Текст для чтения:
В античности существовало противопоставление между pare­sia — искренней манерой говорить, лестью (моральный противник) и риторикой (технический противник). Льстец — это тот, кто меша­ет императору заботиться о себе должным образом и делает его слабым как по отношению к самому себе, так и по отношению к другим. Лесть — это ложное, лживое рассуждение. В риторике важна не столько правда, сколько убеждение. Paresia передает ис­тину напрямую, тогда как риторика, в лучшем случае, только косвен­но. Действительно, риторика — это всего-навсего техника, которая должна обеспечить передачу общеизвестной истины (о лести см.: Сенека. Исследования природы, введение к главам III и IV; о риторике см.: Цицерон и Квинтилиан).

Задание 1:
Перепишите из записей без изменений только строки, начиная со строки, в которой есть «This screenshot has height=810, width=1440.», и заканчивая строкой, в которой есть «(812, 905).», включая обе эти строки.

Данные для работы:

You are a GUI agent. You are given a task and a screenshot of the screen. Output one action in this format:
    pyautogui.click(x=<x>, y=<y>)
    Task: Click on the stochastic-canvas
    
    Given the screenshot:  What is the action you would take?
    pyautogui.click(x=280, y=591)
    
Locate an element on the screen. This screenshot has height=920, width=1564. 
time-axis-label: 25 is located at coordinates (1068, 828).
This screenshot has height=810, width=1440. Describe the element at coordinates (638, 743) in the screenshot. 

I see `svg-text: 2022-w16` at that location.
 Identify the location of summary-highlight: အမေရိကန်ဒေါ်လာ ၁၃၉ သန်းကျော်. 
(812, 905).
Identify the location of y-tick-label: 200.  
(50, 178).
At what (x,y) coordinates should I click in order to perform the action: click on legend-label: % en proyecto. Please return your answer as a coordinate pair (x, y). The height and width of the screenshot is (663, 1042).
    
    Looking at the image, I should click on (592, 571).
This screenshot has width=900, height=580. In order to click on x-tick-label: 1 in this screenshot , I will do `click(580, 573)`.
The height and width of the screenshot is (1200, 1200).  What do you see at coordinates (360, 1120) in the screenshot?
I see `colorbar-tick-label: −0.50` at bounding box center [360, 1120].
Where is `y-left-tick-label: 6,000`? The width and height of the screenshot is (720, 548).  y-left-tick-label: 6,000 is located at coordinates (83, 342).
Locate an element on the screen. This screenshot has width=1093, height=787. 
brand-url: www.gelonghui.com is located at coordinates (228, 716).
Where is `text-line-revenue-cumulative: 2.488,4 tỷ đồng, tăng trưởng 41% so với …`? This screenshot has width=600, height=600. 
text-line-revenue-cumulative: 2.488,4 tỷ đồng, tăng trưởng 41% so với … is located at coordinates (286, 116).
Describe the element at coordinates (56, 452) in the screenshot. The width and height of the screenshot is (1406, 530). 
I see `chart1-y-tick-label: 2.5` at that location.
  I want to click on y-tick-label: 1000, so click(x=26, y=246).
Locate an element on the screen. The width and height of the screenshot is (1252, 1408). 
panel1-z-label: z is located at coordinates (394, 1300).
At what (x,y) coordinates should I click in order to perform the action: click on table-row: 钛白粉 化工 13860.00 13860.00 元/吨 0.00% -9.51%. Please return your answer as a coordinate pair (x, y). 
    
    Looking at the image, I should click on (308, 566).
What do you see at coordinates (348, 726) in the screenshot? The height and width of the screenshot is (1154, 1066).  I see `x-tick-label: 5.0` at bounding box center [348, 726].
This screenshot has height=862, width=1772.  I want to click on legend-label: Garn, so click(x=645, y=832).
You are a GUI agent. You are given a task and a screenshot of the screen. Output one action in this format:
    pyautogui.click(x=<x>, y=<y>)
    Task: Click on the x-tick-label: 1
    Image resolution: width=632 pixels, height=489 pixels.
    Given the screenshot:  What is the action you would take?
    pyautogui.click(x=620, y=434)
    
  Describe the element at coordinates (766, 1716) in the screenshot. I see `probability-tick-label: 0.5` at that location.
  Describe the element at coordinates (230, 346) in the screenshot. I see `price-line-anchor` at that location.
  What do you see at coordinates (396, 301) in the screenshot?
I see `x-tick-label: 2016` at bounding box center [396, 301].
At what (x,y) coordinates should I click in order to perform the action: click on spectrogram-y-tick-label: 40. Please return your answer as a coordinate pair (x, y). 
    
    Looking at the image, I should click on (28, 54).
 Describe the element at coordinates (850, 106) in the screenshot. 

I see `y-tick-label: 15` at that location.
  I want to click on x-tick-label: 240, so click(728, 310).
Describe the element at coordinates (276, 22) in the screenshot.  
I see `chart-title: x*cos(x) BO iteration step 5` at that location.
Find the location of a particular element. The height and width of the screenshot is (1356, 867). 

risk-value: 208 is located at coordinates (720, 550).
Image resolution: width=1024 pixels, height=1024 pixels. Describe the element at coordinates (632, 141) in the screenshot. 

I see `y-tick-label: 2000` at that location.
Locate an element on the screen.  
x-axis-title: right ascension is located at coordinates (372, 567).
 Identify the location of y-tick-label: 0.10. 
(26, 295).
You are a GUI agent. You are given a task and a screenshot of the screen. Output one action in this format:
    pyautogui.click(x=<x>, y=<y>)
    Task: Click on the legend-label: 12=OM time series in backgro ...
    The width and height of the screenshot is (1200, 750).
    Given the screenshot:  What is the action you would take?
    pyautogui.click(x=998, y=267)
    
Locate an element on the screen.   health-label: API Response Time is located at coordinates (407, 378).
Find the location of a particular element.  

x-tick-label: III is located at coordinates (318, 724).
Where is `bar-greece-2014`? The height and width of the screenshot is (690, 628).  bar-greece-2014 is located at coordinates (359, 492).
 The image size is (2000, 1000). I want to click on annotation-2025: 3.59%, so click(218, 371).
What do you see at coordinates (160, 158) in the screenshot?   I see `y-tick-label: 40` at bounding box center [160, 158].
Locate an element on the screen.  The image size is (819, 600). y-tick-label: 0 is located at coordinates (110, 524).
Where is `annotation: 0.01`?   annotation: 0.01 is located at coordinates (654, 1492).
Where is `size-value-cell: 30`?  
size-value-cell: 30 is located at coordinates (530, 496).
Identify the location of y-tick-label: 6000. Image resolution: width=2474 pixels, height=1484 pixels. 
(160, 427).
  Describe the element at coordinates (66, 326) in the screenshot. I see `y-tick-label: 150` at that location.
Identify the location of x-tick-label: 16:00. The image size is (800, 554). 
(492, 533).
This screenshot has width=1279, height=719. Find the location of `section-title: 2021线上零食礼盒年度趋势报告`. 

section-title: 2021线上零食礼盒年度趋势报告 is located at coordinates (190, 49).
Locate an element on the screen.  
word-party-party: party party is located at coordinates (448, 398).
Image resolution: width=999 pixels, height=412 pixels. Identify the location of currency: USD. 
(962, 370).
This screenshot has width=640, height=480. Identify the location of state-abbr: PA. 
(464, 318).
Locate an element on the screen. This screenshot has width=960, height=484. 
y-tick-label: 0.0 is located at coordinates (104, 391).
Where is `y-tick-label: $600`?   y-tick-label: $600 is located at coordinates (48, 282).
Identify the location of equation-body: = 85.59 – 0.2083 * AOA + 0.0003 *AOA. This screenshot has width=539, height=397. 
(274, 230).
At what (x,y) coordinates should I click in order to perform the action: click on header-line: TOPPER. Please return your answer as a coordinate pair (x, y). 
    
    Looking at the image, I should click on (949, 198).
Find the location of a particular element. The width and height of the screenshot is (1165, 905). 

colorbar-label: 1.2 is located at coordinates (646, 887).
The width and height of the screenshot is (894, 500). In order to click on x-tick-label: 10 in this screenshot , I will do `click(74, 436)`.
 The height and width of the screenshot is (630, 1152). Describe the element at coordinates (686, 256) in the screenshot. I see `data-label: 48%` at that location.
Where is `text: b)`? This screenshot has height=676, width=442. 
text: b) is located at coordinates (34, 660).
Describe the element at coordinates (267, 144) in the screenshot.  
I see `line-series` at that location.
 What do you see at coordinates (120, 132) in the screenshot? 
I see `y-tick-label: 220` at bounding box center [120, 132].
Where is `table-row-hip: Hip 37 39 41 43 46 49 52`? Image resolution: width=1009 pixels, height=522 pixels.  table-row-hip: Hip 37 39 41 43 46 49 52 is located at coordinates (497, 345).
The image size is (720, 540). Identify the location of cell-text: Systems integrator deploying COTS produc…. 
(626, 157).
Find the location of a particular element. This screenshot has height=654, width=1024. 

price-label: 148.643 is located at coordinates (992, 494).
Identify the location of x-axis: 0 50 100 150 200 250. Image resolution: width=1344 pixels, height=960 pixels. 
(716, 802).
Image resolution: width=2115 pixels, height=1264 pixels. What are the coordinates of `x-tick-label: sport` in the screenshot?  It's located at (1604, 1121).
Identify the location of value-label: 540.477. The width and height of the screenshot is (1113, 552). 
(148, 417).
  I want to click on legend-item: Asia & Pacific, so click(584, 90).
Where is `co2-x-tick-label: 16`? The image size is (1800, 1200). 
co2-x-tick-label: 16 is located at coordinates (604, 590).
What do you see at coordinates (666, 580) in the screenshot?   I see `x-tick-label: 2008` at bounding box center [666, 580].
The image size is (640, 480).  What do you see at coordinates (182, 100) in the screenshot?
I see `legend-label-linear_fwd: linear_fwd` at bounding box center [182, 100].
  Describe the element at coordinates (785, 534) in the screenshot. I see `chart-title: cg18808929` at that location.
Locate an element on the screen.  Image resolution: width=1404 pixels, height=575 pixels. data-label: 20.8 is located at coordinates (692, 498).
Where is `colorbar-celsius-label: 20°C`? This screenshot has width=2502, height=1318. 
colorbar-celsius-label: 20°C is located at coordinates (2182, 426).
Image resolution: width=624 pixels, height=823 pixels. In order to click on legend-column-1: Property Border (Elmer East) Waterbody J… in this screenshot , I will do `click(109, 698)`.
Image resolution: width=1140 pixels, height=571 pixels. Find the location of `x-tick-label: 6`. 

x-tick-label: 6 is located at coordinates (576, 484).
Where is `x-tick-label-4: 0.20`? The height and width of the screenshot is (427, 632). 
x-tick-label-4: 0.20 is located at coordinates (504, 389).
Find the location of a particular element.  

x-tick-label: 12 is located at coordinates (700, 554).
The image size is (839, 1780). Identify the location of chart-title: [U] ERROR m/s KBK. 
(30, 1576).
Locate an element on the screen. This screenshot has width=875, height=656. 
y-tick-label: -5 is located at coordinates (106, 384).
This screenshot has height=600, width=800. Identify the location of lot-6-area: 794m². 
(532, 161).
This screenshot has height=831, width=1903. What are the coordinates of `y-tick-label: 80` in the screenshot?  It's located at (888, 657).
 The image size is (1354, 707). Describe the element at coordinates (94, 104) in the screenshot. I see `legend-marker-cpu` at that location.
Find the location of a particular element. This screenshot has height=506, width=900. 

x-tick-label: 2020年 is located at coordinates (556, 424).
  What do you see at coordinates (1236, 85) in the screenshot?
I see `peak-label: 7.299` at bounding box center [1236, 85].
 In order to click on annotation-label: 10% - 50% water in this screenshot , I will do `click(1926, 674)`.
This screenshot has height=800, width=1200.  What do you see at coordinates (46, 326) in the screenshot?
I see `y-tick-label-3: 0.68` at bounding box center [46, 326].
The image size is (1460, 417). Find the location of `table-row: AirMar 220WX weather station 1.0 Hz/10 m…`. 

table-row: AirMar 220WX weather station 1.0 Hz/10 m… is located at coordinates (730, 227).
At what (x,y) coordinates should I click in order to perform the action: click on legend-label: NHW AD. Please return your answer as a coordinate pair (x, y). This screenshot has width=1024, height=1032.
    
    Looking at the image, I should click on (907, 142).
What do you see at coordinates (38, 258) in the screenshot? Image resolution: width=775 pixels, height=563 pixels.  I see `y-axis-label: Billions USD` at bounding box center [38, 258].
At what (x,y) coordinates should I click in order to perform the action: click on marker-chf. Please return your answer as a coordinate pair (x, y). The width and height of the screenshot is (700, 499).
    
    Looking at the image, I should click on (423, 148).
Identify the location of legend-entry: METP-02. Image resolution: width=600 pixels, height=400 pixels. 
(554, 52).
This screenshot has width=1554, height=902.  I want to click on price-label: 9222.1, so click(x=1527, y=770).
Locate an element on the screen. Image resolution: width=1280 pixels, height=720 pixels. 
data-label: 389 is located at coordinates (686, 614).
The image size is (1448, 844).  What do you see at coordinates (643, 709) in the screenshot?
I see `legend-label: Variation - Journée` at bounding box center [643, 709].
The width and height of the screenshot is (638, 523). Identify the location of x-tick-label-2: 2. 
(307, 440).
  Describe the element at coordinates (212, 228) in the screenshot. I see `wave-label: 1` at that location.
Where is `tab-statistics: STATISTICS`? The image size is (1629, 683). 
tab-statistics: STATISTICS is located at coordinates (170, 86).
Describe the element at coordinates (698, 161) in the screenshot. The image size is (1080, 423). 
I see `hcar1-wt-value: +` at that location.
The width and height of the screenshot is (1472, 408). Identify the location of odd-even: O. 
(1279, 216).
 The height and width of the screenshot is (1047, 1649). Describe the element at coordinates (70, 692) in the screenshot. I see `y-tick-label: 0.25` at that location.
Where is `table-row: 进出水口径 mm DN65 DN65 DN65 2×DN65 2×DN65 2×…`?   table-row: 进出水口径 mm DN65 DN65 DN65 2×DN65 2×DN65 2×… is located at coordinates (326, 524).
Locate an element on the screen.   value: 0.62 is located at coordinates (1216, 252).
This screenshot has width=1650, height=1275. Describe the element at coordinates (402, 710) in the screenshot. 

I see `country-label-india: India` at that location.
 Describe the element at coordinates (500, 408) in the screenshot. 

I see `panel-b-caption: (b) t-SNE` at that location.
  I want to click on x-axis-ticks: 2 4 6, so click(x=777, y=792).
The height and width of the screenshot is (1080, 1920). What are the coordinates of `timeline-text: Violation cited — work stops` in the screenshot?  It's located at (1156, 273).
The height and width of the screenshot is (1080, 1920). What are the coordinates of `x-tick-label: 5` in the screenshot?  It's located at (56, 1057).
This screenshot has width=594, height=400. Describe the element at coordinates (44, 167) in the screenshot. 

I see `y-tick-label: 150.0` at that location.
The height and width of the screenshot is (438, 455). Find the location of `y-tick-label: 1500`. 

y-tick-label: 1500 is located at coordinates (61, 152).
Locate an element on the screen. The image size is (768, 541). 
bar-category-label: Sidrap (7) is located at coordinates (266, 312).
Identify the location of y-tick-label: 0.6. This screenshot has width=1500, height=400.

Задание 2:
Воспроизведите слово в слово весь текст о парресии, лести и риторике.

Готовое решение 1:
This screenshot has height=810, width=1440. Describe the element at coordinates (638, 743) in the screenshot. 

I see `svg-text: 2022-w16` at that location.
 Identify the location of summary-highlight: အမေရိကန်ဒေါ်လာ ၁၃၉ သန်းကျော်. 
(812, 905).

Готовое решение 2:
В античности существовало противопоставление между pare­sia — искренней манерой говорить, лестью (моральный противник) и риторикой (технический противник). Льстец — это тот, кто меша­ет императору заботиться о себе должным образом и делает его слабым как по отношению к самому себе, так и по отношению к другим. Лесть — это ложное, лживое рассуждение. В риторике важна не столько правда, сколько убеждение. Paresia передает ис­тину напрямую, тогда как риторика, в лучшем случае, только косвен­но. Действительно, риторика — это всего-навсего техника, которая должна обеспечить передачу общеизвестной истины (о лести см.: Сенека. Исследования природы, введение к главам III и IV; о риторике см.: Цицерон и Квинтилиан).